CAD97 · September 1, 2021, 6:50pm

This was Error::type_id, which is still unstable and doc(hidden) due to this, but was temporarily stable to implement, leading to unsound implementations being possible in safe code.

ckaran · September 1, 2021, 7:40pm

I'll admit it, I'm trying to create a counterexample in my head, but I haven't been able to. I'm hoping that what you're saying is correct, and it's not because we can't figure out a bad counterexample...

quinedot · September 1, 2021, 7:48pm

That's just a requirement of the language. Such bugs have arisen before. Sometimes it's just a simple patch to fix it, other times the language grows new features to address it.

RalfJung · September 8, 2021, 5:06pm

This RFC says

An implementation that does not uphold this shall not result in undefined behavior; Clone is not an unsafe trait .

So it's not really Rust assuming anything I would say. This is more like the PartialEq contract.

scottmcm · September 8, 2021, 7:16pm

It does allow the x.clone() -> (*x) transformation. Whereas I don't think the compiler is allowed to use Eq to replace x == x with true.

Maybe I should use a different word for that?

RalfJung · September 8, 2021, 7:35pm

I don't think it allows such a transformation, since the RFC explicitly says it is not UB to violate the property.

SkiFire13 · September 9, 2021, 8:01am

That transformation is not UB though, it's well defined, and it is already used in the stdlib, for example when specializing [T]::to_vec for Copy types.

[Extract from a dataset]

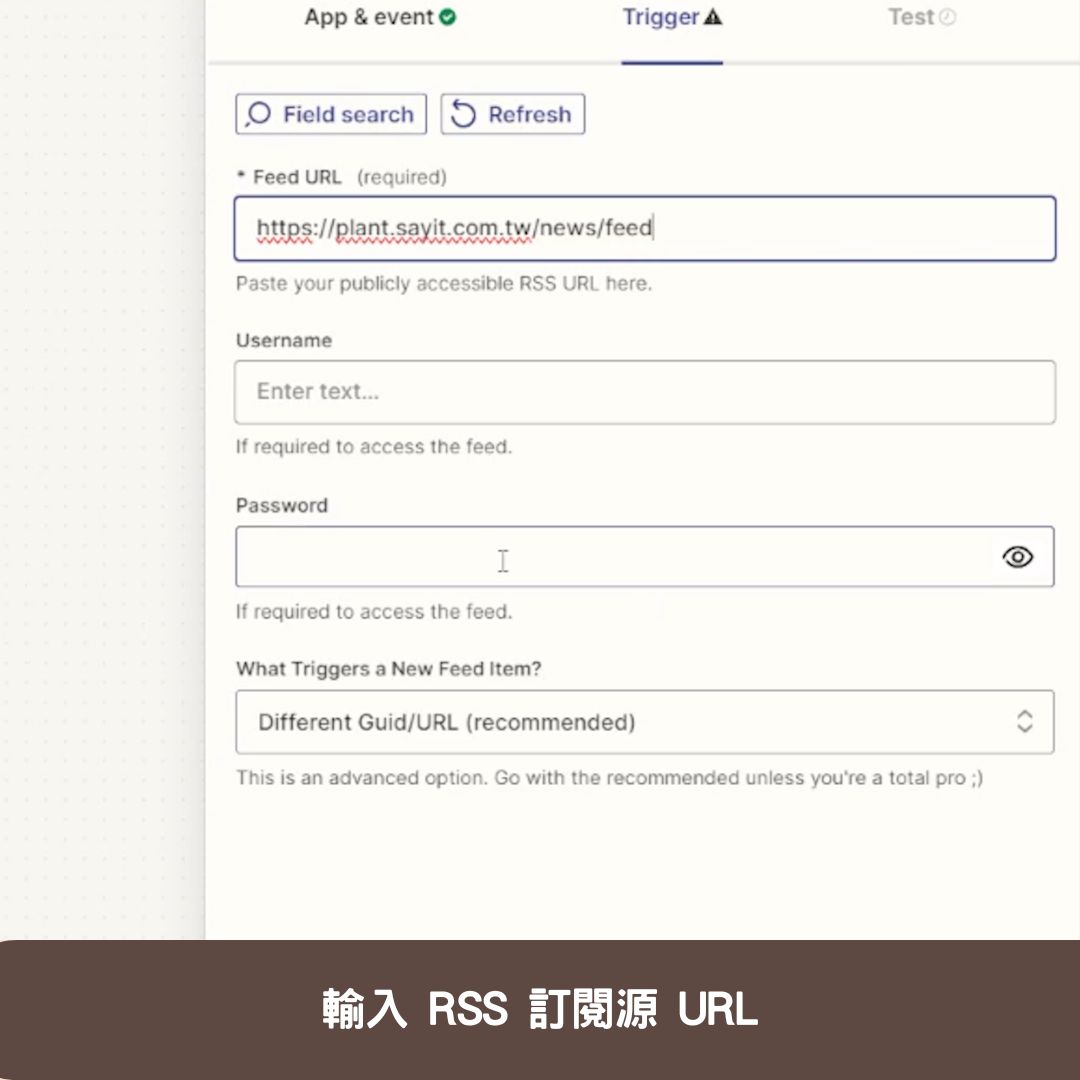Open the Test tab
Screen dimensions: 1080x1080
(910, 16)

HeroicKatora · September 9, 2021, 11:13am

The difference being it is part of the implementation, not the compiler. The choice of transformation is done by core::vec::Vec and not part of the language semantics. That doesn't mean it's right. A more cautious approach would obviously be to only specialize on types that deeply derive Clone (i.e. akin to needs_drop) but still I see the interface of vec being consistent enough even with that specialization. And it's only that type, not arbitrary user types or any replacement for Vec that you use for that consistency.

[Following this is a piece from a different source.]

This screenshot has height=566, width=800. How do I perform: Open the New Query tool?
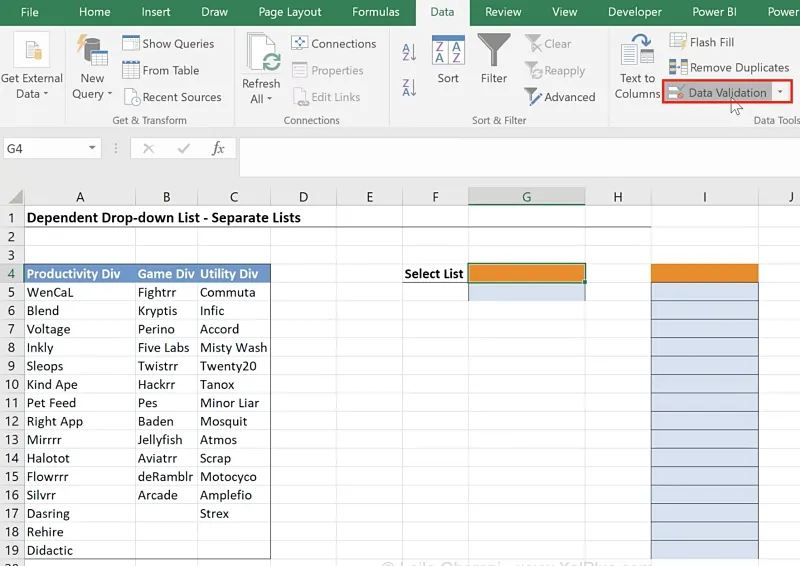coord(92,53)
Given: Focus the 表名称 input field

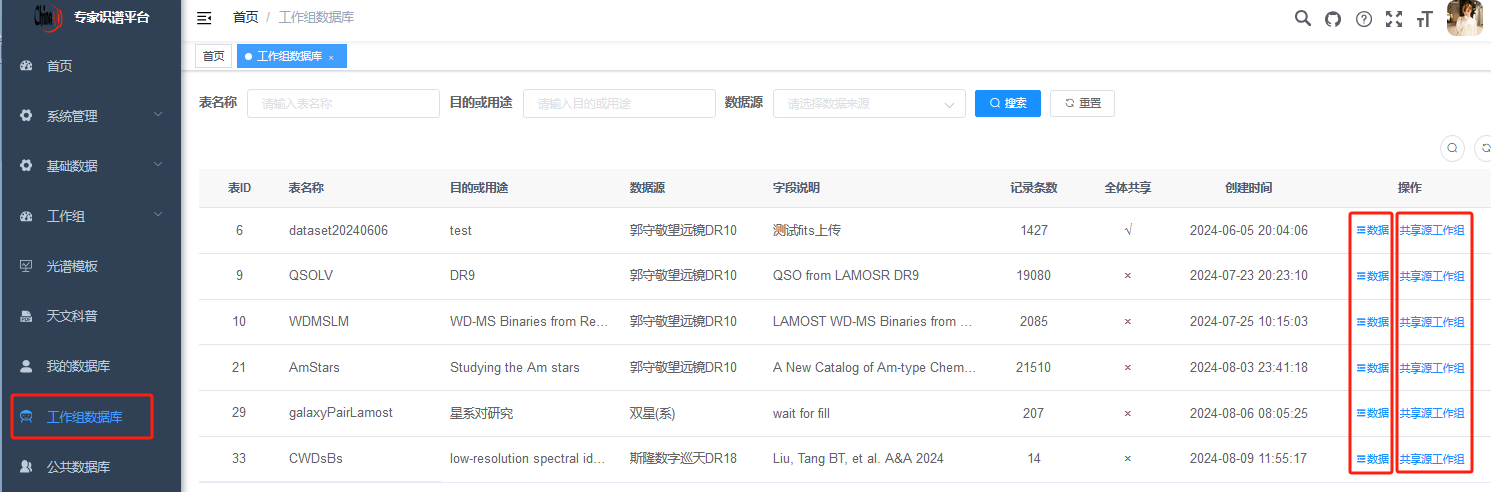Looking at the screenshot, I should click(342, 103).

scottmcm · September 9, 2021, 4:34pm

I guess I have trouble seeing how one could write code that would be sound normally, but UB under that transformation. Because if Clone::clone(&x) -> *&x makes it unsound, then wouldn't vec![x].clone().pop().unwrap() also end up being unsound since that'd do the "same" transformation?

RalfJung · September 9, 2021, 11:23pm

UB is a property of a program, not of a transformation, so I am not sure what you mean -- there is a category error in your post.

My claim concretely is that: it is not okay for the compiler to do x.clone() → (*x). If the user calls a library function which uses specialization to do a copy instead of cloning, that is part of the contract between that library and its clients, so language semantics (and UB) are irrelevant. But if the compiler silently replaces explicit calls to a clone function by a mere copy, that means the optimized program has a different semantics than the unoptimized program, and that would be a compiler bug.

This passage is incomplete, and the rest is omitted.